***** DATA SECTION *****

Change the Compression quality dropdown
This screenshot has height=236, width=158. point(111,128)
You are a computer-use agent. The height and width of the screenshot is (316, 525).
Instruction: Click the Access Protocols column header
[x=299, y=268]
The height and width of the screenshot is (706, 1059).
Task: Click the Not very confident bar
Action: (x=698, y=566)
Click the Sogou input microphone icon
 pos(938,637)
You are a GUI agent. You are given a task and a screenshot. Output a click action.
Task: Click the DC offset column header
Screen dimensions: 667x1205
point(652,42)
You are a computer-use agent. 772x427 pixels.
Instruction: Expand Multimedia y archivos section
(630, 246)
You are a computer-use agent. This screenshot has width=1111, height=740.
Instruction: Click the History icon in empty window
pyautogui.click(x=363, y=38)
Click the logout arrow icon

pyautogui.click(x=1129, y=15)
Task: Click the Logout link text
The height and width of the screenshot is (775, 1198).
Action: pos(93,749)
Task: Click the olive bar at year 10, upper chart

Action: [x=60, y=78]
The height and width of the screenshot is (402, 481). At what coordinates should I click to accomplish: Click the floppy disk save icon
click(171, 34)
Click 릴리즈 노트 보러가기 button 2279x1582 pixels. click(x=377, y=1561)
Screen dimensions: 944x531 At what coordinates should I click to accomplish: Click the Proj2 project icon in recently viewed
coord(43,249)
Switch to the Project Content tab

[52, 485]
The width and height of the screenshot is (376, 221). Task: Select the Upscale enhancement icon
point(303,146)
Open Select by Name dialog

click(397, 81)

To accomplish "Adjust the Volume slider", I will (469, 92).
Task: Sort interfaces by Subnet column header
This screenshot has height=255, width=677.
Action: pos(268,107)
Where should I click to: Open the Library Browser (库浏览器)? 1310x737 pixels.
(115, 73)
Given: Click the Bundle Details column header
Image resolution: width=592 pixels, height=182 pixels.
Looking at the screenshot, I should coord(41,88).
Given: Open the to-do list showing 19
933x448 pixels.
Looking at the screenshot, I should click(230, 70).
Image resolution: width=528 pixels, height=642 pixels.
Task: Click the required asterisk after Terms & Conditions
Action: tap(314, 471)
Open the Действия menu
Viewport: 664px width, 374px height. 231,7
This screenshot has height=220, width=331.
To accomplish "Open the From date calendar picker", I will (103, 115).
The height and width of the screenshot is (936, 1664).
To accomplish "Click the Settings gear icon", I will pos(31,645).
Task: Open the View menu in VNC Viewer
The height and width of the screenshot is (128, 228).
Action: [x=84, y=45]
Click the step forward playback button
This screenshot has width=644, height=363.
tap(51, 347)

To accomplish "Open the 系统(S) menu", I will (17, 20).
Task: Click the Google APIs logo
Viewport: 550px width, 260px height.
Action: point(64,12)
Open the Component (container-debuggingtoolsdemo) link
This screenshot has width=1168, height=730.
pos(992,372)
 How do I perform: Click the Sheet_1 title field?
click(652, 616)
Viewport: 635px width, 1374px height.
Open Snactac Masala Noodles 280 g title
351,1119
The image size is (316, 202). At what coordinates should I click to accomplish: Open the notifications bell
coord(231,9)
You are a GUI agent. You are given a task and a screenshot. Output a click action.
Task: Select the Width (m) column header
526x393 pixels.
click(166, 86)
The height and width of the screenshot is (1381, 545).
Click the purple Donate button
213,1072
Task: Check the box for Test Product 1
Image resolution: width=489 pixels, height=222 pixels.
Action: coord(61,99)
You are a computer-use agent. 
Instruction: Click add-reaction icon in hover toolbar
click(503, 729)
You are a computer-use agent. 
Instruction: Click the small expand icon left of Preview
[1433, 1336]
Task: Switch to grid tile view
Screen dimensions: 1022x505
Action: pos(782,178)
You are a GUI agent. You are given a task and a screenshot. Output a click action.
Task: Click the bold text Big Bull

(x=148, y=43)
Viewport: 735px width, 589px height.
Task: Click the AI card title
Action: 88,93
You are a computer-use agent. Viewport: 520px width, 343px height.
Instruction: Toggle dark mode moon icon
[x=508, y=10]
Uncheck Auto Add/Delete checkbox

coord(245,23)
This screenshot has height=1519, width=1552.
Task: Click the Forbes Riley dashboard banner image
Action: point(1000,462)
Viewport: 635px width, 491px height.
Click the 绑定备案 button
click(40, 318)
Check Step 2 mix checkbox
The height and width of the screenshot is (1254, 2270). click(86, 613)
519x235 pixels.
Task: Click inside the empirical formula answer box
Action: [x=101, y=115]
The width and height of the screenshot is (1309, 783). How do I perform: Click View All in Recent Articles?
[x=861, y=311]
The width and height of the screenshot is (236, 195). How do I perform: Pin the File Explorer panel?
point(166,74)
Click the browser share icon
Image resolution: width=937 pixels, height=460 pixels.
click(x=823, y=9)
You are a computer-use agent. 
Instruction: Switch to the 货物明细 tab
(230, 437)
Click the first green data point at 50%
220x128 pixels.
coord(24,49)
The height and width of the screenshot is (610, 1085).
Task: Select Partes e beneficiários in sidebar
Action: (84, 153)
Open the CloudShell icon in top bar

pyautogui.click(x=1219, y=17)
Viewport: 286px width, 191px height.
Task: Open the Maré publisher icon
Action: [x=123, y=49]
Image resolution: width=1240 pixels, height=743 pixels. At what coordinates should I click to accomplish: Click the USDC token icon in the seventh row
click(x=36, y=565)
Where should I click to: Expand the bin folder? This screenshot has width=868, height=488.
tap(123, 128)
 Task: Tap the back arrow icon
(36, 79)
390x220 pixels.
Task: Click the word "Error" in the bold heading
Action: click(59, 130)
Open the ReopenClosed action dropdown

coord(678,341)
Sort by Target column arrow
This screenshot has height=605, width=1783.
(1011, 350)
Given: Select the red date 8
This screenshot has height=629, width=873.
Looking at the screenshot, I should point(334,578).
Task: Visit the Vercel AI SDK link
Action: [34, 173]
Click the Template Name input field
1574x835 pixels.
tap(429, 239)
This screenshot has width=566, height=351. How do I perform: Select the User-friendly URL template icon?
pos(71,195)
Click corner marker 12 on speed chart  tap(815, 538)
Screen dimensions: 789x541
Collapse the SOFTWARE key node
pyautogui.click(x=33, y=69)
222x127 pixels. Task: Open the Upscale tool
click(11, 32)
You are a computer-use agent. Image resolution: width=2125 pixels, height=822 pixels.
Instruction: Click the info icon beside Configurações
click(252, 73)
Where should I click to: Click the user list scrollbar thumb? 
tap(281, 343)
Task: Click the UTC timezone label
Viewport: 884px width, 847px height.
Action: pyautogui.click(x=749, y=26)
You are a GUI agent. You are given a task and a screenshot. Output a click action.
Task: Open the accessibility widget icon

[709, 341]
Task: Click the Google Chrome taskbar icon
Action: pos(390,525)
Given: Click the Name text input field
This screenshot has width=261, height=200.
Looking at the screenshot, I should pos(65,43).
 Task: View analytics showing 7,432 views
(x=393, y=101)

*****

Copy the material word for word, starting with the line that contains "Uncheck Auto Add/Delete checkbox" and going on through the line that contains "click(x=36, y=565)".

* RESULT
Uncheck Auto Add/Delete checkbox

coord(245,23)
This screenshot has height=1519, width=1552.
Task: Click the Forbes Riley dashboard banner image
Action: point(1000,462)
Viewport: 635px width, 491px height.
Click the 绑定备案 button
click(40, 318)
Check Step 2 mix checkbox
The height and width of the screenshot is (1254, 2270). click(86, 613)
519x235 pixels.
Task: Click inside the empirical formula answer box
Action: [x=101, y=115]
The width and height of the screenshot is (1309, 783). How do I perform: Click View All in Recent Articles?
[x=861, y=311]
The width and height of the screenshot is (236, 195). How do I perform: Pin the File Explorer panel?
point(166,74)
Click the browser share icon
Image resolution: width=937 pixels, height=460 pixels.
click(x=823, y=9)
You are a computer-use agent. 
Instruction: Switch to the 货物明细 tab
(230, 437)
Click the first green data point at 50%
220x128 pixels.
coord(24,49)
The height and width of the screenshot is (610, 1085).
Task: Select Partes e beneficiários in sidebar
Action: (84, 153)
Open the CloudShell icon in top bar

pyautogui.click(x=1219, y=17)
Viewport: 286px width, 191px height.
Task: Open the Maré publisher icon
Action: [x=123, y=49]
Image resolution: width=1240 pixels, height=743 pixels. At what coordinates should I click to accomplish: Click the USDC token icon in the seventh row
click(x=36, y=565)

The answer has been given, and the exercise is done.